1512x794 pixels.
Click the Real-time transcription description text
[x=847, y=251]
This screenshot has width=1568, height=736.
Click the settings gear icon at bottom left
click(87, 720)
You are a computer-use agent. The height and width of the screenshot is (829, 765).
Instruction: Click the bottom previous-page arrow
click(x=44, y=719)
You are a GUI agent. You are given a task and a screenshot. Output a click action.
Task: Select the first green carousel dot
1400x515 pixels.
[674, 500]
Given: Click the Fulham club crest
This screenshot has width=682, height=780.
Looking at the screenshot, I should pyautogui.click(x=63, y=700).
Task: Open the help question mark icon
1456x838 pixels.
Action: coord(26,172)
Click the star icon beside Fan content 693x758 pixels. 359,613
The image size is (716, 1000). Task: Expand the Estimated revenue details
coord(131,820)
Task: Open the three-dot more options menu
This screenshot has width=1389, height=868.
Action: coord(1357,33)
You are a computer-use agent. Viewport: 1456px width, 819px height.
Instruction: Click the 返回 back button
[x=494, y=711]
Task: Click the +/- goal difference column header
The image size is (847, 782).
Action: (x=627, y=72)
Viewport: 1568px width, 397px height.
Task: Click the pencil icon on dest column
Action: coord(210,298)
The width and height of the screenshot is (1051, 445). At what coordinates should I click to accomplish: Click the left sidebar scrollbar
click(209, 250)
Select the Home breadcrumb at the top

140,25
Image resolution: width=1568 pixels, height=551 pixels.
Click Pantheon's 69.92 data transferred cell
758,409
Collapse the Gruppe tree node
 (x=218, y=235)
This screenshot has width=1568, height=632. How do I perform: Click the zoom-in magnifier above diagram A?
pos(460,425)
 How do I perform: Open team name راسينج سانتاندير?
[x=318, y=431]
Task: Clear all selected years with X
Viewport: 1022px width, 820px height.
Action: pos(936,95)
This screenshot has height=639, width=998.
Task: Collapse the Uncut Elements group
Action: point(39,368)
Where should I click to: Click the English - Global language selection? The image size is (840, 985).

::::

- DIRECTIONS FOR THIS TASK:
Copy down the rows that start with the line containing "Task: Open the three-dot more options menu" and run through the last row, keeping every line unchanged.

- EXERCISE SOLUTION:
Task: Open the three-dot more options menu
This screenshot has width=1389, height=868.
Action: coord(1357,33)
You are a computer-use agent. Viewport: 1456px width, 819px height.
Instruction: Click the 返回 back button
[x=494, y=711]
Task: Click the +/- goal difference column header
The image size is (847, 782).
Action: (x=627, y=72)
Viewport: 1568px width, 397px height.
Task: Click the pencil icon on dest column
Action: coord(210,298)
The width and height of the screenshot is (1051, 445). At what coordinates should I click to accomplish: Click the left sidebar scrollbar
click(209, 250)
Select the Home breadcrumb at the top

140,25
Image resolution: width=1568 pixels, height=551 pixels.
Click Pantheon's 69.92 data transferred cell
758,409
Collapse the Gruppe tree node
 (x=218, y=235)
This screenshot has width=1568, height=632. How do I perform: Click the zoom-in magnifier above diagram A?
pos(460,425)
 How do I perform: Open team name راسينج سانتاندير?
[x=318, y=431]
Task: Clear all selected years with X
Viewport: 1022px width, 820px height.
Action: pos(936,95)
This screenshot has height=639, width=998.
Task: Collapse the Uncut Elements group
Action: point(39,368)
Where should I click to: Click the English - Global language selection? The image size is (840, 985).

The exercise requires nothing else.